Exercise in Prostate Cancer

Prostate Cancer Clinical Trial

Official title:
EPC Trial: Exercise in Prostate Cancer

Clinical Trial Details — Status: Not yet recruiting

Administrative data
NCT number NCT06165302
Other study ID # J23147
Secondary ID IRB00410196
Status Not yet recruiting
Phase N/A
First received
Last updated
Start date July 2, 2024
Est. completion date July 2028

Study information
Verified date June 2024
Source Sidney Kimmel Comprehensive Cancer Center at Johns Hopkins
Contact Rana Sullivan, RN
Phone 410-614-6337
Email ProstateCancerClinicalTrials@live.johnshopkins.edu
Is FDA regulated No
Health authority
Study type Interventional

Clinical Trial Summary

The goal of this clinical trial is to learn how exercise intervention affects circulating tumor cells (CTC) in men with advanced prostate cancer.

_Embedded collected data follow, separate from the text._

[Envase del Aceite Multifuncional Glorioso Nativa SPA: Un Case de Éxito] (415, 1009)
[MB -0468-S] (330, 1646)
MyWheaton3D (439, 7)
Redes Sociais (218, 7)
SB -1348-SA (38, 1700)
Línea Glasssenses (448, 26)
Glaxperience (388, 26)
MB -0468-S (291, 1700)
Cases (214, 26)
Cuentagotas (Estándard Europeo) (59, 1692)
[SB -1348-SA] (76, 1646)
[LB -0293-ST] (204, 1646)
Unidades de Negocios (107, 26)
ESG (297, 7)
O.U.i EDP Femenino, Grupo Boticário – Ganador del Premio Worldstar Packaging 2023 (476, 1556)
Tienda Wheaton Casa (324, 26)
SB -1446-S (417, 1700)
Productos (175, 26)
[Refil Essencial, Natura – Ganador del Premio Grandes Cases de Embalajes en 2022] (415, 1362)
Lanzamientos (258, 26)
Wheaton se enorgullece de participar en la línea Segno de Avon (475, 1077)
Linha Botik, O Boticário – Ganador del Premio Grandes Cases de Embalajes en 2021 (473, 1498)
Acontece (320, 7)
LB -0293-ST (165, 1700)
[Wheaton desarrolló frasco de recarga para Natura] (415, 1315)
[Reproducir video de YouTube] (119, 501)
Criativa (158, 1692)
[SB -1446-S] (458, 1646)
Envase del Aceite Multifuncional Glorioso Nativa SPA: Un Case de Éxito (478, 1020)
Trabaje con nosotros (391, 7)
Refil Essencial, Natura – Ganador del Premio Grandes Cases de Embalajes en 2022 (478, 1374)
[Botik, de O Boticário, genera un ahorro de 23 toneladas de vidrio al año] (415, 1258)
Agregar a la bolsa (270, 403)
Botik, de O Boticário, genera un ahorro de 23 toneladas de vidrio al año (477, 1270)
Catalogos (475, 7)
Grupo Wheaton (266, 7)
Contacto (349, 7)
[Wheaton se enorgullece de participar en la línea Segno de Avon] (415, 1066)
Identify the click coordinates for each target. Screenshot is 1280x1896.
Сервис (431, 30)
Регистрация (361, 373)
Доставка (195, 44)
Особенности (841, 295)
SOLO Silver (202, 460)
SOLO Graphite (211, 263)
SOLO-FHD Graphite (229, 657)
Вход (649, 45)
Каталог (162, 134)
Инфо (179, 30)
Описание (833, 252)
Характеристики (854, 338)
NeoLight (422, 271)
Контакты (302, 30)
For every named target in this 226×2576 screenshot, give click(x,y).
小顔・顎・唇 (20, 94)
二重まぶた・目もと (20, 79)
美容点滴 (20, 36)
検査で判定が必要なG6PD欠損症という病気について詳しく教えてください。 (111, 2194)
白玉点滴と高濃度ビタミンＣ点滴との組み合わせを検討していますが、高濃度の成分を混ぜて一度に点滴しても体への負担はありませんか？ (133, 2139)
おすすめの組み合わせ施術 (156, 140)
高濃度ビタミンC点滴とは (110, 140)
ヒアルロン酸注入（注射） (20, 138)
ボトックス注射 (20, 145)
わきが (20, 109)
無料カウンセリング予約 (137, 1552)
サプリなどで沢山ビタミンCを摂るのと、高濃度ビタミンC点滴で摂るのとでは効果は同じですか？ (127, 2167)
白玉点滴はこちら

The primary objective is to determine if an exercise intervention decreases CTCs in men with advanced prostate cancer. Participants will have baseline screening assessments, followed by 12 weeks of exercise intervention, and then follow-up assessments 12 weeks after the end of the exercise intervention.

Description:

This is a pilot single arm prospective study of personalized exercise training in men with metastatic castration resistant prostate cancer who are being treated with or without oral anti-androgens. The primary objective is to determine if combination of resistance and aerobic exercises lowers CTCs in men with mCRPC. Researchers will assess the rate of conversion from CTC positive to CTC negative in participants at the end of the 12 week exercise intervention. The study will enroll 20 participants onto the trial with the goal of at least 10 participants having blood drawn at both baseline and 12 weeks and completed at least 75% of the prescribed exercise sessions. Participants will undergo follow-up assessments at the end of the 12 week exercise intervention and the study team will monitor participant records for 365 days after the study completion for vital status.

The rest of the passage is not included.